Demokratieschulung vor der Landtagswahl

Vorarlberg / 10.10.2019 • 08:00 Uhr / 4 Minuten Lesezeit
Schüler diskutieren über Parteien, Politiker, Programme und die bevorstehende Landtagswahl. Am BRG Schoren ist das eine spannende Sache. VN/Lerch
Schüler diskutieren über Parteien, Politiker, Programme und die bevorstehende Landtagswahl. Am BRG Schoren ist das eine spannende Sache. VN/Lerch

Wie Erstwähler am BRG Schoren auf ihre erste Wahl eingestimmt werden.

Dornbirn Wahlpflichtfach Zeitgeschichte am Mittwochnachmittag am BRG Dornbirn Schoren. Acht Schülerinnen und Schüler einer siebten und einer achten Klasse, eine Geschichtelehrerin, ein Thema: die bevorstehende Landtagswahl. „Ich hoffe, ihr geht alle wählen und macht von eurem demokratischen Recht Gebrauch“, sagt Lehrerin Linda Mathis. Kollektives Nicken in der Runde. Nur Angela wendet ein: „Ich sollte noch eine Wahlkarte besorgen. Sonst geht sich das bei mir nicht mehr aus. Am Sonntag kann ich nicht wählen, ich muss arbeiten.“ Das lässt Max, einer von zwei Zwillingen nicht gelten: „Als Staatsbürger ist es deine Pflicht, zu wählen. Ich wäre dafür, dass man wählen muss.“ Angela wird verlegen. „Ja, du hast ja recht.“

Nur zwei noch unschlüssig

„Wer weiß schon, was er wählt?“, fragt die Lehrerin. Sechs Hände fliegen in die Höhe. Nur Felix, der andere Zwilling, und Marian lassen wissen, dass sie sich noch nicht entschieden haben. Felix will seine Ungewissheit bis in die Wahlkabine tragen. „Es gibt für mich zwei Parteien, die ich wählen kann. Ich lasse mich in der Kabine von meinem Gefühl leiten, wo ich das Kreuz hinmache.“ Marian meint, er werde sich in den kommenden Tagen noch entscheiden.

Linda Mathis will nicht wissen, was ihre Schüler wählen. „Ich sage euch auch nicht, was ich wähle.“ Keinesfalls möchte die Geschichtlehrerin in der Klasse Parteipolitik machen. „Ich stelle die Inhalte der Parteien zur Diskussion. Wenn man bei mir womöglich eine Grundhaltung erkennen kann, dann ist es halt so. Ich mache jedoch keine Werbung für eine Partei.“

Analyse von Parteiprogrammen

„Das machen nicht alle so. Von einigen Lehrern wissen wir, welcher Partei sie nahestehen, und daraus machen sie auch kein Geheimnis“, wirft Max ein. Vor allem bei älteren Pädagogen sei das der Fall. Die Jüngeren würden sich davor hüten.
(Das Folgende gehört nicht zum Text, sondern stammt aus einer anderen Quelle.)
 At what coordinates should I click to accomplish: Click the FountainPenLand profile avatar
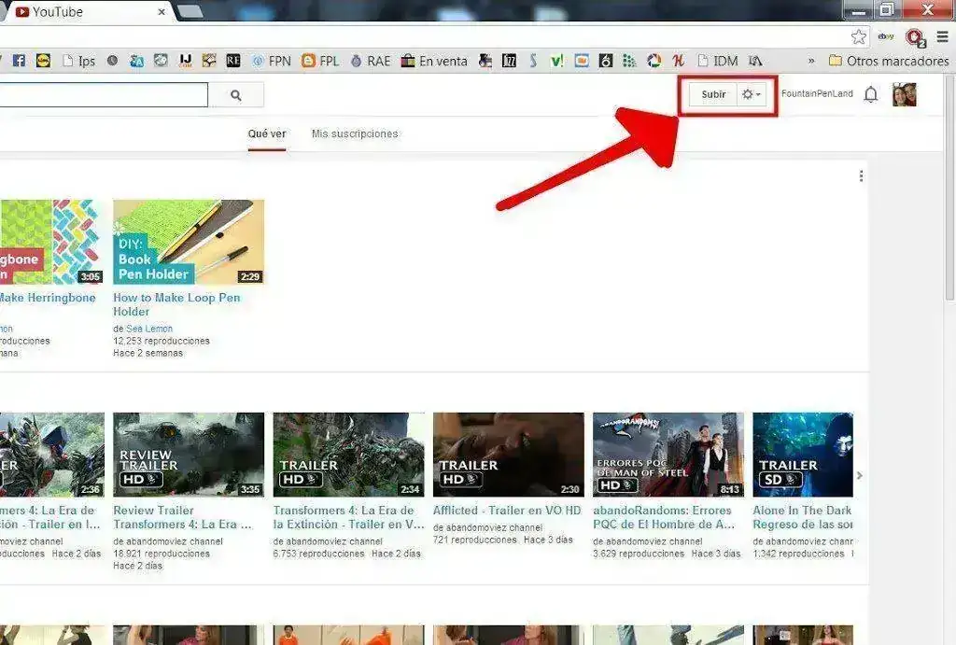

Die Gruppe diskutiert Parteiprogramme. Als Grundlage dafür dient eine Broschüre des aha. In dieser stehen die Antworten aller antretenden Parteichefs auf konkrete Fragen. Man diskutiert das Thema Mobilität. Fast einhellig sind die Jugendlichen der Meinung, dass hier der Grüne Johannes Rauch die besten Antworten hat, während die anderen Parteien bei dieser Frage entweder zu schwammig oder unglaubwürdig argumentieren.

Politische Bildung gewünscht

Wie haben die Schüler den Wahlkampf verfolgt? Welche Medien dienten zur Informationsbeschaffung? Magdalena berichtet, dass eine Lehrerin die Empfehlung von zwei Tageszeitungen als Information für die Nationalratswahl abgegeben habe. Ena informierte sich in den Websites der Parteien über deren Inhalte. Max erzählt, er habe sich einige Politikerduelle im Fernsehen sowie die Elefantenrunde angeschaut. „Aber am Schluss wurde mir das alles zu detailreich und zu persönlich.“

„Mir ist wichtig, dass die Schüler den Wert der Demokratie begreifen.“

Für Lehrerin Linda Mathis ist vor allem eines wichtig: „Dass die Schülerinnen und Schüler den Wert der Demokratie begreifen und erkennen, dass die Möglichkeit, wählen zu können, nicht selbstverständlich ist.“ Immerhin hat sie bei ihren Wahlpflichtfach-Schützlingen zwei Dinge geschafft: Sie wünschen sich alle ein Fach Politische Bildung und gehen bis auf eine Ausnahme alle wählen.